As I put my key in the door, I noticed a wonderful scent wafting out from my apartment. It smelled like the best meal my mother, or indeed anyone’s mother had ever made. Suddenly I was ravenous. I opened the door and my youngest daughter raced up to greet me with a huge hug.

  “We’ve been having the best time, Mummy. And we made you a surprise. Almost all by ourselves.”

  She tugged my arm and I followed her into the living room.

  “Surprise!”

  My eldest daughter jumped up from the table where she was adjusting a place setting.

  “This is your happy birthday dinner.”

  She was practically glowing with excitement.

  “We told Mrs. Brinkley that it was your birthday and she helped us to make all of your favorite foods. We even made a cake.”

  “A cake that you’d better get back to decorating if you want your mother to eat it tonight, my little angels.”

  Mrs. Brinkley stood in the doorway, wiping her hands on a floury apron. The light from the kitchen cast a halo-like glow around her head and I smiled inwardly. Of course. Now I was seeing angels everywhere. My daughters rushed off to the kitchen and my benefactor gestured to the table, set with an unfamiliar but beautiful china and strewn with gardenias and white roses.

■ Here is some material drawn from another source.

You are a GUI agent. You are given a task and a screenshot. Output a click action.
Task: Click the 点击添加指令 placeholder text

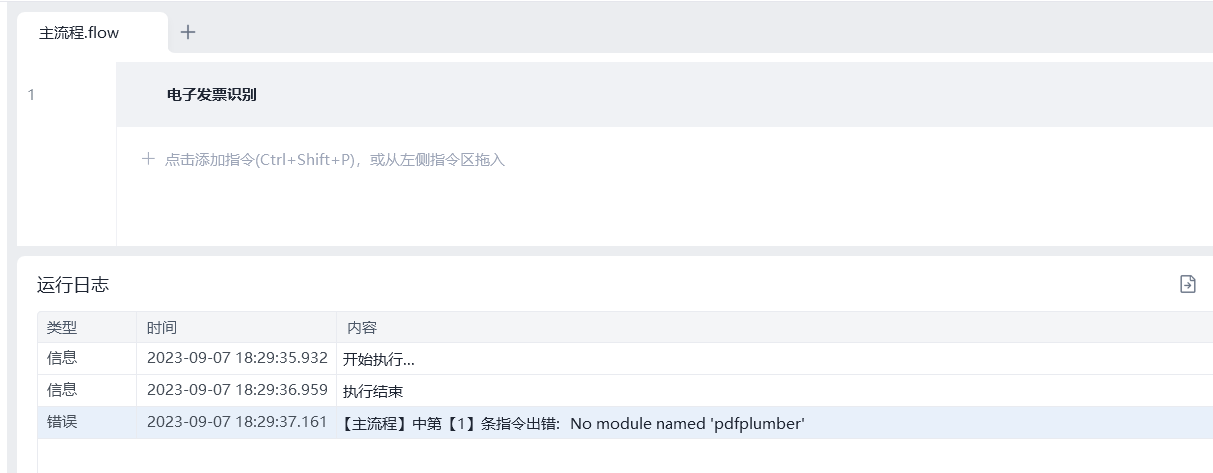coord(335,159)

  “I hope you don’t mind but the children were quite desperate to make a special treat for you and I just didn’t have the heart to say no to them.”

  Her kindly eyes surveyed my face with a touch of concern.

  “No, of course not, it’s a lovely surprise,” I lied, wishing the children were in bed and I could just sit down and dwell on the injustices of my life.

  I reached for my purse.

  “But you must tell me what I owe you for the flowers and the dinner ingredients, and of course the babysitting.”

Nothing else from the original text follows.